FPGA-Based Processor Acceleration for Image Processing Applications

School of Electronics, Electrical Engineering and Computer Science, Queen’s University Belfast, Belfast BT7 1NN, UK
School of Computing, Electronics and Maths, Coventry University, Coventry CV1 5FB, UK
These authors contributed equally to this work.
Author to whom correspondence should be addressed.
Received: 27 November 2018 / Revised: 23 December 2018 / Accepted: 7 January 2019 / Published: 13 January 2019
(This article belongs to the Special Issue Image Processing Using FPGAs)
PDF [2329 KB, uploaded 13 January 2019]


FPGA-based embedded image processing systems offer considerable computing resources but present programming challenges when compared to software systems.
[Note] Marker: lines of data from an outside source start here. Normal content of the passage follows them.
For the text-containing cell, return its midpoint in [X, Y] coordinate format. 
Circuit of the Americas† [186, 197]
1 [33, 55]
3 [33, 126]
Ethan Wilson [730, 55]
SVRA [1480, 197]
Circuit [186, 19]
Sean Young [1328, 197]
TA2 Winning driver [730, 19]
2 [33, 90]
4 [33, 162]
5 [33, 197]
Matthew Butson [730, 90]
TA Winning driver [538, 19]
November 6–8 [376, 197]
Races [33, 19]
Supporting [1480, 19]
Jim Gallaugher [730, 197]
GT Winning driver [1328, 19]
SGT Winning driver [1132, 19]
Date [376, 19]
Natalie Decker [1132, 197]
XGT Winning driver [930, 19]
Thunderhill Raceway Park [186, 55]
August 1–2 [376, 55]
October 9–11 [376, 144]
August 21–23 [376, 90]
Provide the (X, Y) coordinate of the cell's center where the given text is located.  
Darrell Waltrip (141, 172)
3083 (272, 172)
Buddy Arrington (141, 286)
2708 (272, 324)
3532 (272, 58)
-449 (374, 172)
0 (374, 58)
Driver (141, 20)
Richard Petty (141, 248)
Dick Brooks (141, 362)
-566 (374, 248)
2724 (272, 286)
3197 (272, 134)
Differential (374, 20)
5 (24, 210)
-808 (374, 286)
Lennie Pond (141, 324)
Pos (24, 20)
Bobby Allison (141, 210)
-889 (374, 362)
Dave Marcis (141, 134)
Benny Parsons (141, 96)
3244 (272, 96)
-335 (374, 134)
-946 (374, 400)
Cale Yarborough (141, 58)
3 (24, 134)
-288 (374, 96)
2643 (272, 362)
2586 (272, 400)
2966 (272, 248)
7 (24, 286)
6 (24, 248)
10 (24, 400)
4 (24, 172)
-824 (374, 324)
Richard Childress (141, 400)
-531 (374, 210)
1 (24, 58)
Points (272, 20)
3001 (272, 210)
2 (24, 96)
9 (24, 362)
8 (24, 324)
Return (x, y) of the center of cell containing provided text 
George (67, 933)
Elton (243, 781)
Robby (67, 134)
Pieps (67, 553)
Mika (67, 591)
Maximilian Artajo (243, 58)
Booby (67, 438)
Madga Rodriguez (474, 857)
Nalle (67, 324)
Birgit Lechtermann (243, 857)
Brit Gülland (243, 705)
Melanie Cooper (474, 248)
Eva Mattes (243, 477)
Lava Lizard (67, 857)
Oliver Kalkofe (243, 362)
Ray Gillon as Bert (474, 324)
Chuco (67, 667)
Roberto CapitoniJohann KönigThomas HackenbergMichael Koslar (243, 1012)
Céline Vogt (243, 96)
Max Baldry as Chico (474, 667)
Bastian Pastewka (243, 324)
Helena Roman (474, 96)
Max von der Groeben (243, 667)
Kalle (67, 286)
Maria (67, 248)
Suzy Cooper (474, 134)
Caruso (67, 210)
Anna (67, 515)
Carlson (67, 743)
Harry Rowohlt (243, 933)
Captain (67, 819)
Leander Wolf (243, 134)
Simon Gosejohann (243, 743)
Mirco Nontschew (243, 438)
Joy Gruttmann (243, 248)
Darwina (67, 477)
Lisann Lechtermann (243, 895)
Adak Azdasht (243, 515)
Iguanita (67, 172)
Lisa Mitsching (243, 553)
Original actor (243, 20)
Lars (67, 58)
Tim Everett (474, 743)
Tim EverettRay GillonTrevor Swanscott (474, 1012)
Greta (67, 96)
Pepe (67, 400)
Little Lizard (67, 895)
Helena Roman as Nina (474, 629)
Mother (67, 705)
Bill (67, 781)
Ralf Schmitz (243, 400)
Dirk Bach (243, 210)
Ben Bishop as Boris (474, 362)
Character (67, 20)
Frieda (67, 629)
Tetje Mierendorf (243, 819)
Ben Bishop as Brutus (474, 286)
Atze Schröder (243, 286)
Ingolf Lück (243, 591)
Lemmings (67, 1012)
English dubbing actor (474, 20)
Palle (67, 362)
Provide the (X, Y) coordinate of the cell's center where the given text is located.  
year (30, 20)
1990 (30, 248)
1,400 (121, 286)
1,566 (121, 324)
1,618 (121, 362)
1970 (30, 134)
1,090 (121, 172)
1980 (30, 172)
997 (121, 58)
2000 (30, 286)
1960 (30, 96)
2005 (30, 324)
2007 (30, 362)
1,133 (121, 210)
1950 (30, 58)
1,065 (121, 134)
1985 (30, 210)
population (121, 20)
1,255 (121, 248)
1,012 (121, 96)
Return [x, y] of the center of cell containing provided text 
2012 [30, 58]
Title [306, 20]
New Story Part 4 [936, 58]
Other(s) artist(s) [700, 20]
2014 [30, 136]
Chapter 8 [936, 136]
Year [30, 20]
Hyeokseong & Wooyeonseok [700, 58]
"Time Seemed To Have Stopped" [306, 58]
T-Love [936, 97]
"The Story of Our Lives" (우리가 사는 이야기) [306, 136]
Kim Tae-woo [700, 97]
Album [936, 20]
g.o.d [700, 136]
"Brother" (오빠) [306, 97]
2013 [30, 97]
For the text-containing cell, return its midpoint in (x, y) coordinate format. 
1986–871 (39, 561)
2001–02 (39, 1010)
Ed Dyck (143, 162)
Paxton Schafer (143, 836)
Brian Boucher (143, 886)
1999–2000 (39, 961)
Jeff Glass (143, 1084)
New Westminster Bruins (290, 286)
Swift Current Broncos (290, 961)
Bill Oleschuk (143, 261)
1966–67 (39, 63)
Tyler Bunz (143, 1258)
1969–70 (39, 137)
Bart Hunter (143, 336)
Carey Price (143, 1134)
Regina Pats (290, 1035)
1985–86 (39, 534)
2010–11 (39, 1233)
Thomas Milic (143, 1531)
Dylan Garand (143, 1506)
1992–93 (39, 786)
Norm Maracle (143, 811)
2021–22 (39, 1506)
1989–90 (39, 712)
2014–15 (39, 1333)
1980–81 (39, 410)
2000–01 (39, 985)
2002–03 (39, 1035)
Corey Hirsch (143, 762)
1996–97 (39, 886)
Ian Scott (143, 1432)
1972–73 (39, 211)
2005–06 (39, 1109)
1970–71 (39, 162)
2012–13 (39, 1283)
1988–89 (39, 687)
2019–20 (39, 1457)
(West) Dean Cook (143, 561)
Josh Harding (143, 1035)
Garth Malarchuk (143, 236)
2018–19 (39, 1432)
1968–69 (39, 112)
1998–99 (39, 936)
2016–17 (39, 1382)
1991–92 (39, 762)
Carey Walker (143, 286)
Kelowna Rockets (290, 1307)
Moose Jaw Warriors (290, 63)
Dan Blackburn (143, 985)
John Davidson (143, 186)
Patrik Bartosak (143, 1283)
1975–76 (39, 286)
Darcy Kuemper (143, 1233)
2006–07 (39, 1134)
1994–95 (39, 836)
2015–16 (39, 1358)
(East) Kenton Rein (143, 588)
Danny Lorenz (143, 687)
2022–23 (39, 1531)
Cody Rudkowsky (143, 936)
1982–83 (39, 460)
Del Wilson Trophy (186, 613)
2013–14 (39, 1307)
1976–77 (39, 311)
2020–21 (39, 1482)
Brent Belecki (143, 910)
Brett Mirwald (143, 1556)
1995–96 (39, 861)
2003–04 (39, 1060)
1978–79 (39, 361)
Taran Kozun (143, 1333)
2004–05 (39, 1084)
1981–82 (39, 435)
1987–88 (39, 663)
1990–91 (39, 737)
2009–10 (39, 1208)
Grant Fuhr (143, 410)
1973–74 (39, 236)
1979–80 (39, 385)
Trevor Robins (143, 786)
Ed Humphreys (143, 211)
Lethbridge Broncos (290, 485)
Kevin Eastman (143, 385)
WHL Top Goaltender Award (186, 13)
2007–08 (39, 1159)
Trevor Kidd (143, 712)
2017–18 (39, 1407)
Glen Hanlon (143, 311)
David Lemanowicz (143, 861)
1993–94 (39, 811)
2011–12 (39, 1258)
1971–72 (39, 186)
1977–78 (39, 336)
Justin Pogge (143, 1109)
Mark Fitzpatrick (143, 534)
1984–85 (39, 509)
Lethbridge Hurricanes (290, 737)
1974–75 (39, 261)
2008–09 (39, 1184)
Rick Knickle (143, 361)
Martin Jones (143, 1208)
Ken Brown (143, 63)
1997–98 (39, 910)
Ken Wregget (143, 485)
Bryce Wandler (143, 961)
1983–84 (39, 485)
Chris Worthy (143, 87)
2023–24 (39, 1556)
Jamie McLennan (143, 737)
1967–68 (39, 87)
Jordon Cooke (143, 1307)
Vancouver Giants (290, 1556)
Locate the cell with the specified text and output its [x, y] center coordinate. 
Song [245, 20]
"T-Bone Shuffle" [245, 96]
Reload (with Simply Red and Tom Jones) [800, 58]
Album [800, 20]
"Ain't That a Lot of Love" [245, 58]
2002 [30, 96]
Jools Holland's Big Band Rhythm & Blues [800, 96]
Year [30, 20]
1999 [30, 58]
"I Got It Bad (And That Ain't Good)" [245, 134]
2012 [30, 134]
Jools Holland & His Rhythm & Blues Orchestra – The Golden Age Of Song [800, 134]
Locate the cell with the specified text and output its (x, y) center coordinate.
The paper describes an approach based on an FPGA-based soft processor called Image Processing Processor (IPPro) which can operate up to 337 MHz on a high-end Xilinx FPGA family and gives details of the dataflow-based programming environment. The approach is demonstrated for a k-means clustering operation and a traffic sign recognition application, both of which have been prototyped on an Avnet Zedboard that has Xilinx Zynq-7000 system-on-chip (SoC). A number of parallel dataflow mapping options were explored giving a speed-up of 8 times for the k-means clustering using 16 IPPro cores, and a speed-up of 9.6 times for the morphology filter operation of the traffic sign recognition using 16 IPPro cores compared to their equivalent ARM-based software implementations. We show that for k-means clustering, the 16 IPPro cores implementation is 57, 28 and 1.7 times more power efficient (fps/W) than ARM Cortex-A7 CPU, nVIDIA GeForce GTX980 GPU and ARM Mali-T628 embedded GPU respectively.
Keywords: FPGA; hardware acceleration; processor architectures; image processing; heterogeneous computing FPGA; hardware acceleration; processor architectures; image processing; heterogeneous computing
This is an open access article distributed under the Creative Commons Attribution License which permits unrestricted use, distribution, and reproduction in any medium, provided the original work is properly cited (CC BY 4.0).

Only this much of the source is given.